Vous l’aurez compris, il s’agissait d’un jeu action-aventure laissant une large place à la psychologie des personnages et au scénario. Mais le jeu, loin d’être un simple jeu d’aventure se démarquait également par un gameplay très innovant, basé sur l’utilisation de la physique dynamique. Le joueur pouvait ainsi utiliser les propriétés physiques des objets dont il prenait possession (allumette, plume, boule, feuille, goutte d’eau, glaçon…). Cela donnait lieu à de multiples combinaisons pour réussir telles ou telles missions. Les éditeurs, dans l’ensemble, ont tous trouvé le projet original et intéressant mais certains jugeaient l’univers « trop dark »,  d’autres « pas assez urbain », « trop français » ou encore « trop compliqué » Certains jugeaient que c’était un gameplay console dans un univers de jeu typiquement PC, d’autres trouvaient que l’univers était adulte mais le gameplay enfantin, bref personne n’a osé miser sur Spirit. Rétrospectivement, je trouve que le projet était très ambitieux, trop sans doute. Tous les éléments du jeu étaient innovants et rien ne permettait de le rattacher à quelque chose de connu. Pour qu’il sorte un jour, il aurait peut-être fallu faire des concessions : conserver l’univers et le background mais partir d’un gameplay déjà connu, ou bien miser sur l’originalité du gameplay mais l’adapter à un univers plus fédérateur. Ce que nous n’avons pas souhaité faire.

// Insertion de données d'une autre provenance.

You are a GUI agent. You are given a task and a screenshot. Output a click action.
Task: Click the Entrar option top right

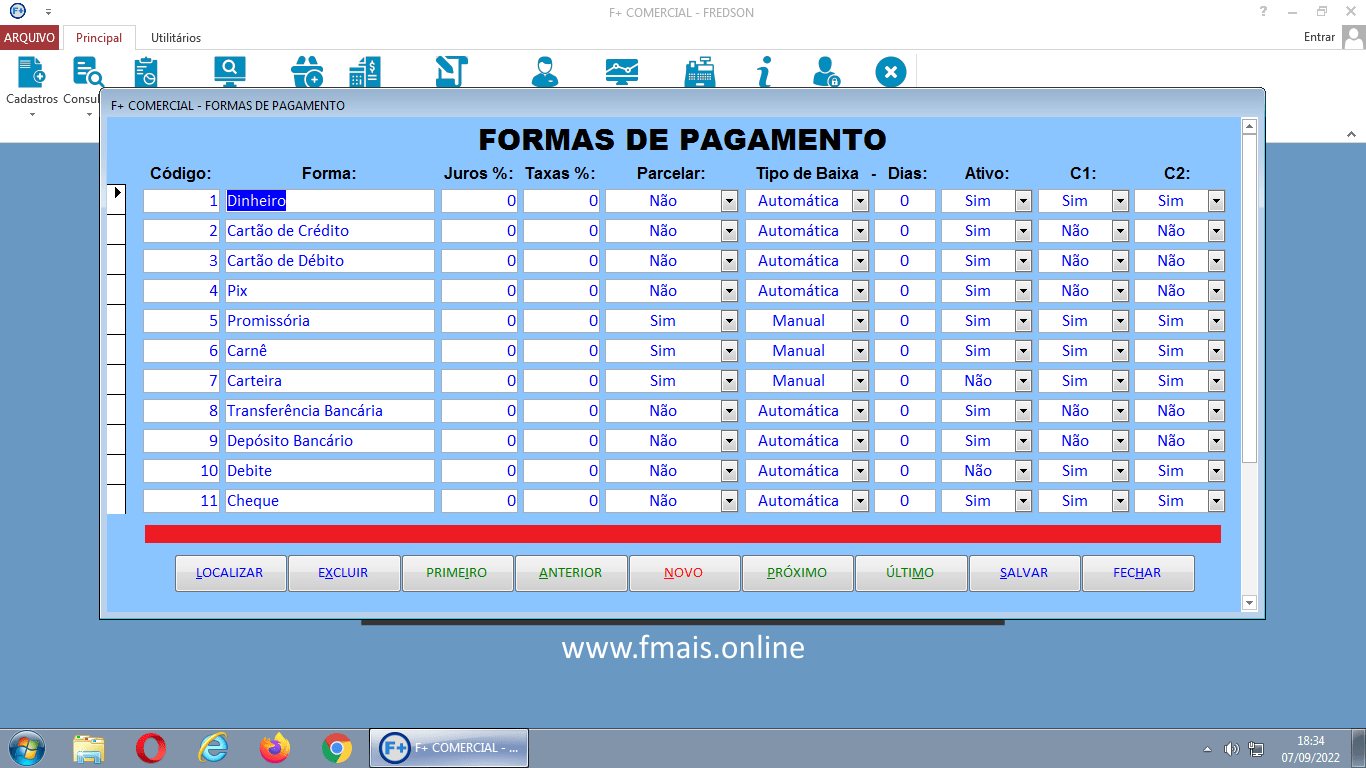pos(1322,36)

Certains gamers se plaignent, y compris sur ce blog, du manque d’originalité des jeux actuels.
Je me souviens d’une anecdote qui reflète la philosophie de trop nombreux éditeurs de jeux vidéo, responsable en partie de cet état de fait. Cette anecdote raconte comment Staline, en visite dans les studios russes s’inquiétait des dépenses faramiseuses que coûtaient ces studios à l'Etat.
-    Combien de films produisez-vous chaque année ?

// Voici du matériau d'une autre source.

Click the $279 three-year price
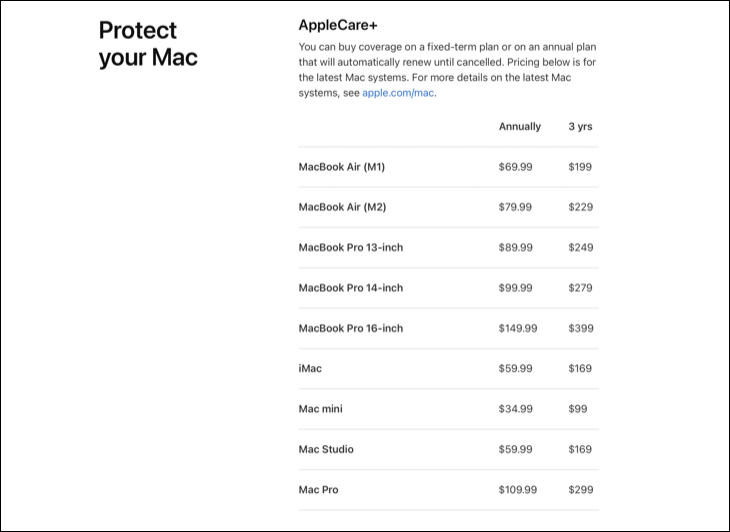Screen dimensions: 730x532 coord(580,288)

-    Une trentaine, camarade.
-    Et sur ces films combien d'entre eux touchent un large public ?
-    En moyenne, 5 environ !
-    Bien dorénavant, nous ne produirons que ces 5 films !

PS : je suis tombé ce matin sur une interview intéressante de John Romero (Doom, Quake), développeur très éloigné de ma sensibilité, qui semble pourtant rejoindre certaines des thèses développées sur ce blog, concernant l'avenir des nouvelles consoles. Vu sur Gamebe.